La déviance

2. La déviance

Lorsque les individus ne cadrent pas avec la norme, alors ils entrent, du point de vue du groupe, dans la catégorie des déviants.

2.1 – Définition

D’un point de vue général, le déviant se définit comme un individu qui ne se conforme pas aux normes sociales de son groupe ou de sa société.

La déviance n’existe alors que par rapport à la normalité dont elle est dérivée : elle se caractérise par une transgression des normes sociales, une violation des interdits ou encore par l’adoption de postures ou de pratiques contrevenant aux usages sociaux.

Le concept de déviance est énoncé par le sociologue de l’école de Chicago Howard Becker dans ses travaux sur la carrière déviante (Outsiders. Études de sociologie de la déviance, 1963 )

Il explique que la déviance n’est pas le produit d’un dysfonctionnement objectif mais la qualification par les autres, par un groupe, que l’auteur entend comme des entrepreneurs de morale.

La déviance ne peut être détachée de la notion d’échelle de groupe. La majorité prescrivant la norme, elle seule peut qualifier en déviance, la transgression à cette norme.

2.2 – Mécanisme de la déviance

Le mécanisme de déviance qu’on appelle étiquetage compte 3 étapes :

- Tout d’abord, un individu enfreint la norme de son groupe, de manière volontaire ou involontaire.

- il est alors “étiqueté” par les entrepreneurs de morale comme déviant.

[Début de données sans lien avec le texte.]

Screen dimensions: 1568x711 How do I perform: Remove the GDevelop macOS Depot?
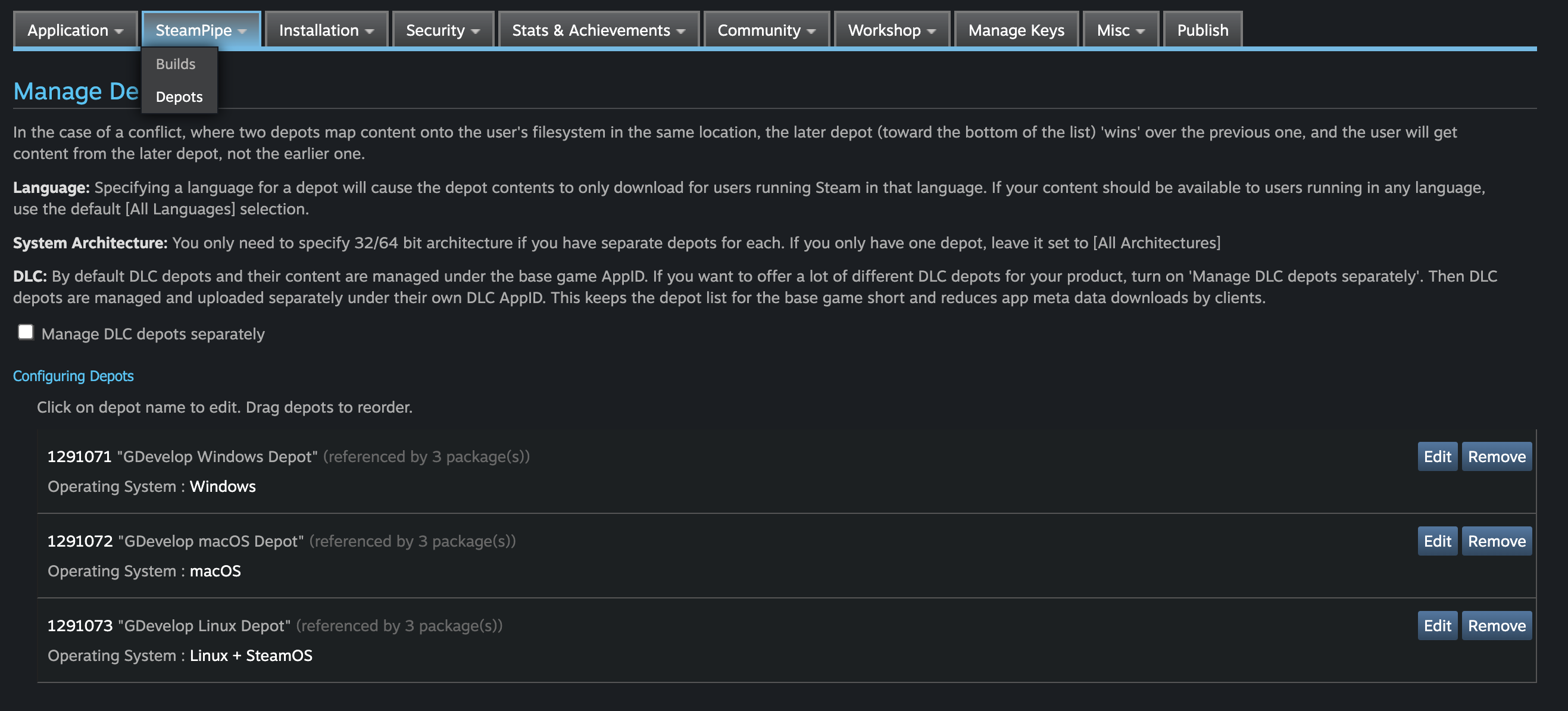tap(1496, 541)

Il appréhende alors son exclusion à la norme selon deux uniques principes. Soit il revient à la norme et réintègre le groupe dominant …

- Soit il intègre cette déviance pour s’agréger à un nouveau groupe, avec de nouvelles normes et se construit une nouvelle image de lui-même. L’individu déviant a conscience du rôle social qu’il doit jouer.

2.3 – Stigmate

Définition : le stigmate est une trace, une caractéristique propre à l’individu qui le place potentiellement en dehors de son groupe de référence.

Un individu stigmatisé « se définit comme n’étant en rien différent d’un quelconque être humain, alors même qu’il se conçoit (et que les autres le définissent) comme quelqu’un à part. »

En général, nous cherchons à cacher nos stigmates, pour rester dans la norme. Mais en revanche, si le stigmate est assumé, c’est au sein d’un (nouveau) groupe de référence.

[Exemple (de 1:30 à 2:10)

Cyprien illustre comment, en n’ayant pas le même téléphone que le reste du groupe (la norme était de posséder un 3310), il apparait comme une personne déviante, bizarre. Son stigmate, c’est l’impression qu’il donne de hurler dans chaque message qu’il envoie, à cause des sms en majuscules.]